Discussion of dope these days is a marketing and branding exercise like all others. Serious conversation around is it more likely to reference federal-provincial tax transfer points than bongs or blunts.

In the process, smoking weed has been repackaged and resold as a pursuit safer than bicycle helmets, more gormlessly harmless than a Justin Trudeau selfie.

High time, some of those unable to resist the lamest of puns might say. But is it? Only, I would insist, if we accept the pot propagandists strictured definition of what constitutes harm.

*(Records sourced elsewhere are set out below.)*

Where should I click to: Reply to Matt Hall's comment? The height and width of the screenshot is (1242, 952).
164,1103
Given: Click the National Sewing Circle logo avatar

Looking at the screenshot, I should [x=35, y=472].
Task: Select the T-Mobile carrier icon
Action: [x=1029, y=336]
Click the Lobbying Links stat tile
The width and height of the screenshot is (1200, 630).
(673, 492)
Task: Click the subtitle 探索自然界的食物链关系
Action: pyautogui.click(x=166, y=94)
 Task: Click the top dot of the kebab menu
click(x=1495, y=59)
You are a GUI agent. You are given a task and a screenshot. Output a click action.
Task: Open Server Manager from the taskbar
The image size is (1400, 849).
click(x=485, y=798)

It is a definition that limits, in a severely self-serving way, the hallowed liberal principle of harm, reducing it to the narrowest circle of individual physical or psychological damage. A recent pro-pot Huffington Post piece in that vein snarked, for example, about revealing the “exhaustive” list of names of all who have died from marijuana overdoses. Surprise! The list was a blank sheet.

So…dope doesn’t kill, and death is now the sole demarcation of the dangerous?

Normally, no rational society would accept that proposition. Yet we are verging very close to it by accepting doper dogma that excludes the broad social harm posed by mainstream marijuana use. We have been induced to ignore the injury that arises when we naturalize national recourse to a substance whose sole purpose and effect is the creation of willful confusion.  ...

Whether we consider “recreation” as physical exercise or mental entertainment, it is a stretch too far to insist that actively becoming numb qualifies. Is inducing sleep invigorating, edifying or even amusing? Is down the new up?

The deflecting rejoinder of the pot lobby, of course, is that the same might be said of drinking alcohol. But to accept the comparison requires overlooking the substantive differences between the substances. I do not mean simply their chemistry. I mean their causality.

I have argued elsewhere that the telos of toking, the purpose of pot, is purely intoxication. Even that needs nuance, though. Political philosopher John Von Heyking provides it in a beautiful essay on voeglinview.com. Von Heyking alerts us that what pot induces is not authentic intoxication, but mere solitary stupefaction.

Intoxication, he argues in a fine review of Roger Scruton’s book on wine, requires the quality of “relishing” and so the active gesture of “reaching out” to an experience first as sensuality and then as sense memory.

It demands the sustaining of “presence” that the very ingestion of cannabis purposefully removes. To smoke dope is to indulge the desire to become dopey. It’s the only point of every joint.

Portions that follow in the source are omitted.